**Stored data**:
________________________
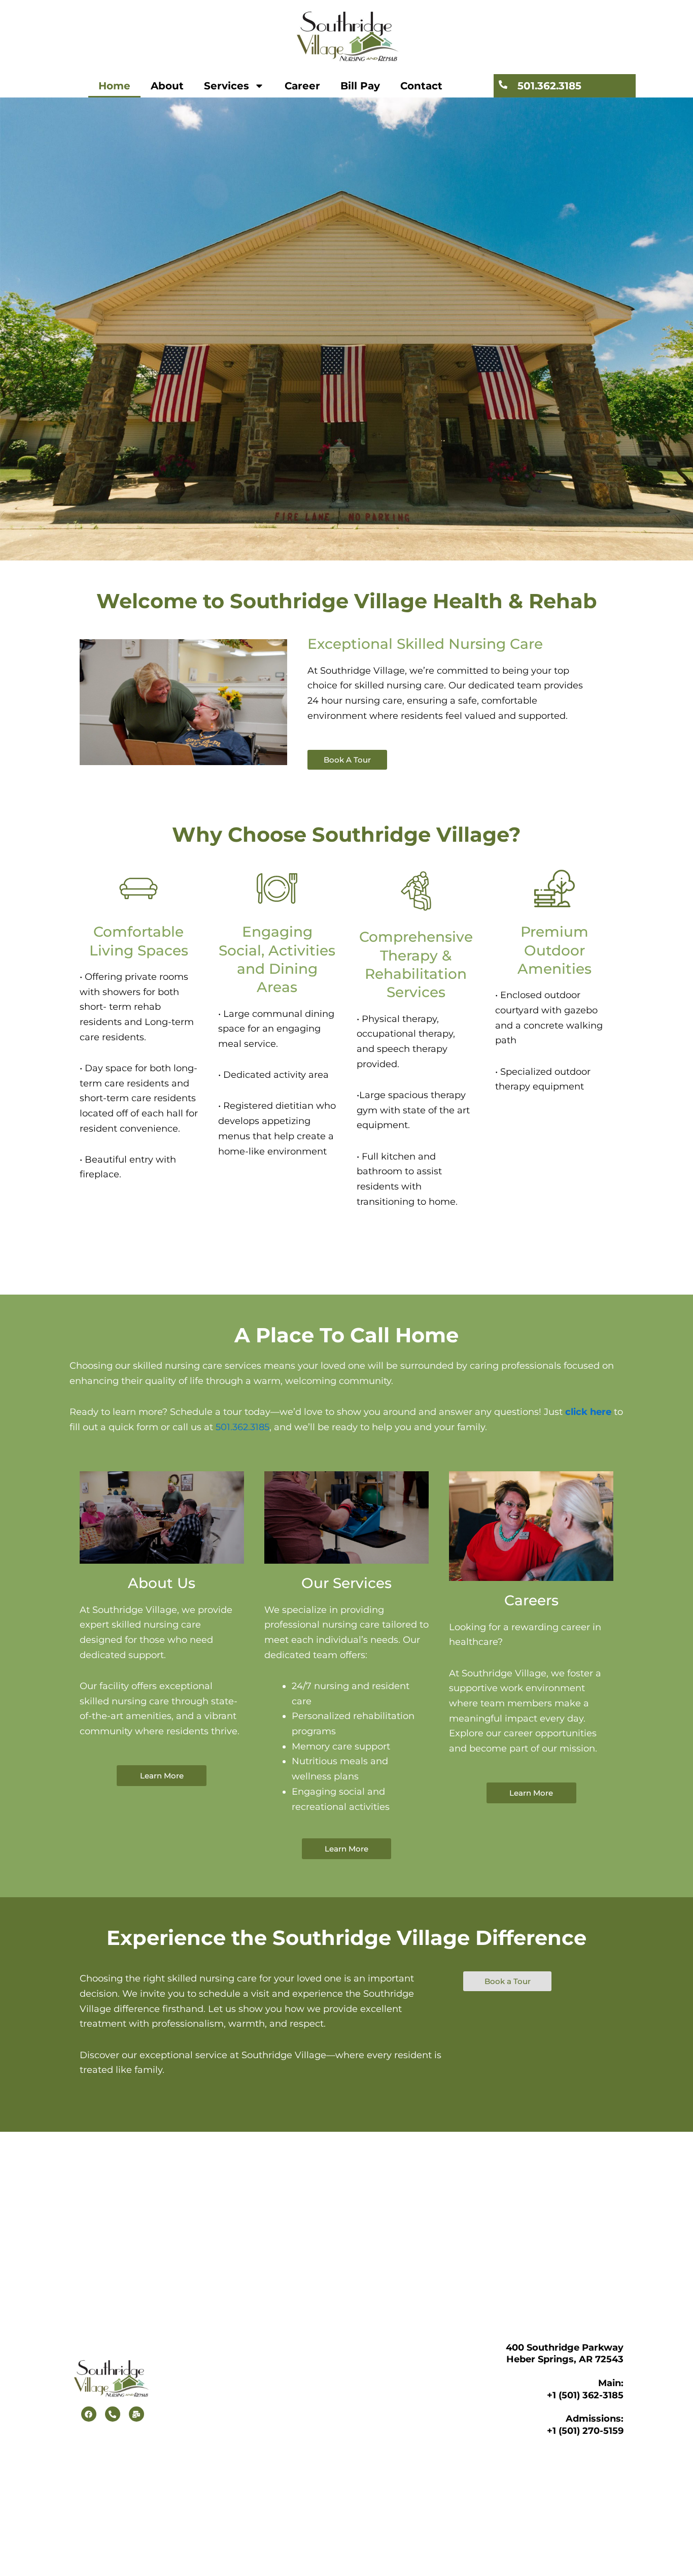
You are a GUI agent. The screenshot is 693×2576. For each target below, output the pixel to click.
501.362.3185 (549, 86)
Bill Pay (360, 86)
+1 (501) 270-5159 (585, 2430)
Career (302, 86)
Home (114, 86)
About (167, 86)
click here (588, 1411)
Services (226, 86)
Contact (421, 86)
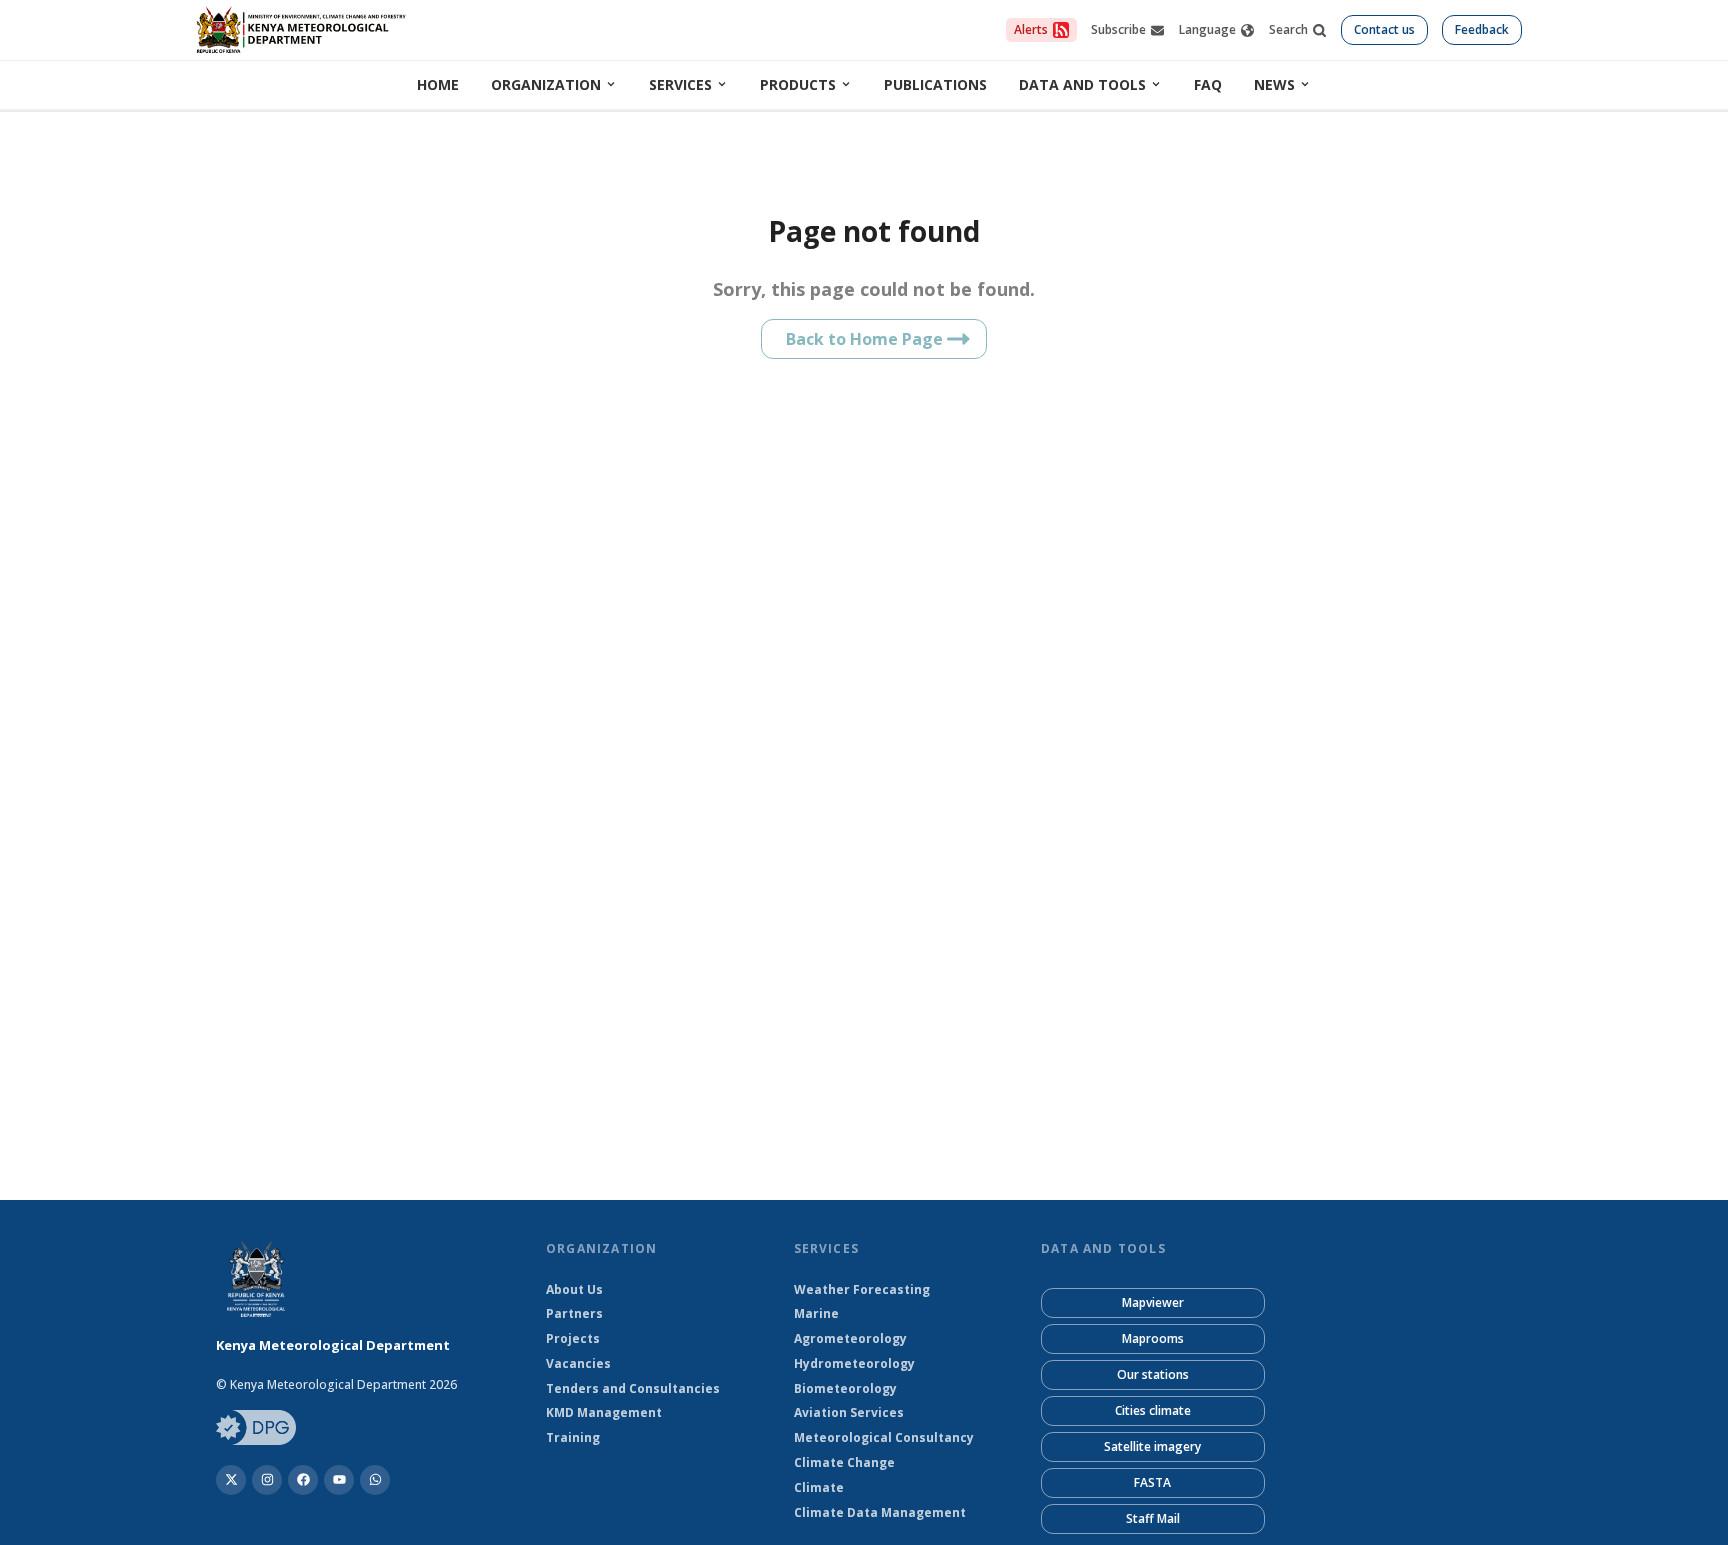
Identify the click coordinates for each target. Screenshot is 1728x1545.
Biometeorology (845, 1389)
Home (438, 84)
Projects (573, 1339)
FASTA (1152, 1482)
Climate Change (844, 1463)
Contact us (1384, 29)
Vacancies (578, 1364)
________________________
**EXERCISE DIRECTIONS**:
Each line between the one holding "Career (302, 86)" and the one holding "FASTA (1152, 1482)", inclusive, should be copied exactly as it appears above, and pictures should be omitted.

**TASK ANSWER**:
Career (302, 86)
Home (114, 86)
About (167, 86)
click here (588, 1411)
Services (226, 86)
Contact (421, 86)
Identify the click coordinates for each target. Screenshot is 1728x1545.
Biometeorology (845, 1389)
Home (438, 84)
Projects (573, 1339)
FASTA (1152, 1482)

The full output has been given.